演習問題 ▸
1. 日記のうち、「生まれてきてごめんなさい。」で始まり「生徒「先生。英語とは関係ないですけど。日本の音楽ってなんですか?」」に至るまでの部分を、そのまま書き写してください。
2. 日記によると、駅までの道のりは距離にしておよそどれくらいですか。
3. 日記の最後の文に続けて、その先を書き継いでください。

先日、母親と二人で食事に行った。

たまには親孝行もしなくちゃ行けないと思い、

近所で評判の少しこ洒落た和食屋に奮発して行った。

料理を待っている間、久しぶりに母親を間近で眺めてると、

気付かぬうちに手や顔に細かいしわが増えている事に気付いた。

いっぱい苦労かけたからな。

これからはもっと親孝行しないと・・・

そう一人感慨に浸っていると母親が俺の顔をまじまじと見つめ

一言こう言った。


母親「あんたよう見るときよしに似てるね。」

俺「きよしって?ず・ん・ど・こ?嫌だなー。ぜんぜん似てないよ。親バカにも程があるって。」


母親「ごめん。山下の方。」






生まれてきてごめんなさい。


副業でやっている家庭教師中の出来事。

春休み明けの実力テストに向けて懸命に指導していた。

俺「じゃあ次の文、I love Japanese music.これ訳して。」

生徒「えっと。私は日本の音楽が好きです。」

俺「よく出来ました。じゃあ次・・・」

生徒「先生。英語とは関係ないですけど。日本の音楽ってなんですか?」

俺「日本の音楽って言えばしゃみせんとか琴じゃない?」

生徒「じゃあ和太鼓とかも?」

俺は勉強を楽しく教える為に常に笑いを取り入れる事を心がけている。

だから俺は今日も言った。とっておきのナイスなギャグを。

俺「うん。そうだね。後、めんたいこね。」

まさか、楽器と海産物をかけて来るなど夢にも思わないであろう。

意表をついた俺のギャグに悶絶必至なはず。

し か し

生徒「・・・・・・・・・。」

時が凍りついた。

明らかに困った顔をしている生徒。

俺と目を合わせようとしない。

机の上に置いた時計が秒針を刻む音だけが部屋に響く。

数秒の沈黙の後、生徒は漸く口を開いた。

生徒「ごめんなさい。反応出来ませんでした。」

まるで自分が悪い事をしたように、笑えなかった事を謝る少年の優しさが痛かった。

もの凄く痛かった。

めんたいこじゃなくて波野タイコとボケるべきだった。

日曜日。

暇だった。

たまには料理をしようかとオレンジページを眺めていた。

美味しそうな料理を見つけたので

レシピを読んでみた。

「3.切った材料を強めの中火で炒める。」

何だか難しそうなのでやめた。

三日にわたって書き綴ったテーマの最終章。

俺が彼女をどう落としたか?

それが今日の日記に集約されている。


駅までの道のりは約800m。時間にしておよそ10分。

たった10分と言う限られた時間の中で女性と最も

盛り上がる事が出来る話題は一体なんだろうか?

政治と宗教とカボチャ大王の話は

してはいけないとスヌーピーが言っていた。

必要なのは

楽しい会話。

面白い会話。

共感できる会話。

そこで俺が実際に選んだ話題は

ずばり「旅行」である。

データセット抜粋 ▸
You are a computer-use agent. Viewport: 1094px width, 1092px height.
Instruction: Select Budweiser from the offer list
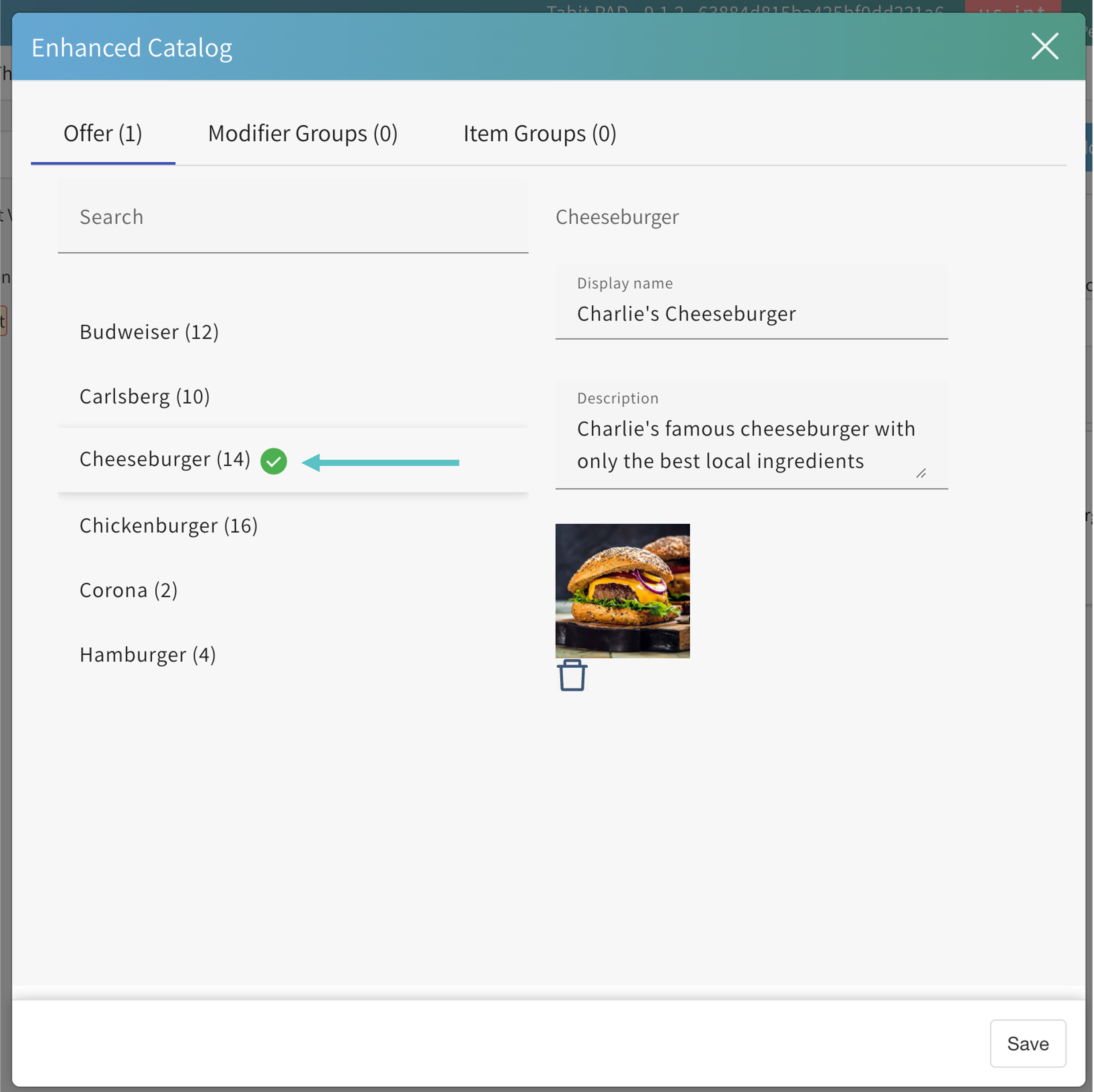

各問の解答 ▸
1.
生まれてきてごめんなさい。


副業でやっている家庭教師中の出来事。

春休み明けの実力テストに向けて懸命に指導していた。

俺「じゃあ次の文、I love Japanese music.これ訳して。」

生徒「えっと。私は日本の音楽が好きです。」

俺「よく出来ました。じゃあ次・・・」

生徒「先生。英語とは関係ないですけど。日本の音楽ってなんですか?」

2. 約800mです。

3.
旅行がキライだと言う女性は今まで聞いた事がない。

高確率でこの話題には食いついてくる。

いきなり旅行の話?

そう思うかもしれないが

実際にこの勉強会では

温泉街のホテルに来ていた訳でなんら不自然な話題ではない。

別に若干不自然な流れだったとしても

自分に興味のある話題、共感できる話題で

あったら必ず食いついてくる。

限られた10分と言う時間の中で共有できる価値観を

見出し盛り上がるには最も適した話題なのである。

ただし、いきなり

「旅行好き?」

などと聞いても芸がない。

相手の心の鍵を開けたければ、

自分の心の鍵を少し開け覗き込ませる必要がある。

つまり、質問攻めの会話をするのではなく

まず自分が具体例を元に会話を始め

会話の道筋を示してあげるのである。

このセオリーに基づき俺は

「そう言えばここのホテルの温泉良かったですよね。○○さん

は旅行とか行きますか?俺は年末に・・・。」

と話始めた。

すると

「私はちょっと前にサイパンに行って・・・。」

彼女は面白い様に示された道筋に沿って話し始めた。

相手が話し始めたららこちらはもう多くを語る必要はない。

極端に言えば

「へぇーそうなんだ。」

「本当に!?」

この二言で事足りる。

どんな話であれ女性は話を聞いてくれる男性に好感を覚えるものだ。

駅はもう目の前。

会話は十分に盛り上がった。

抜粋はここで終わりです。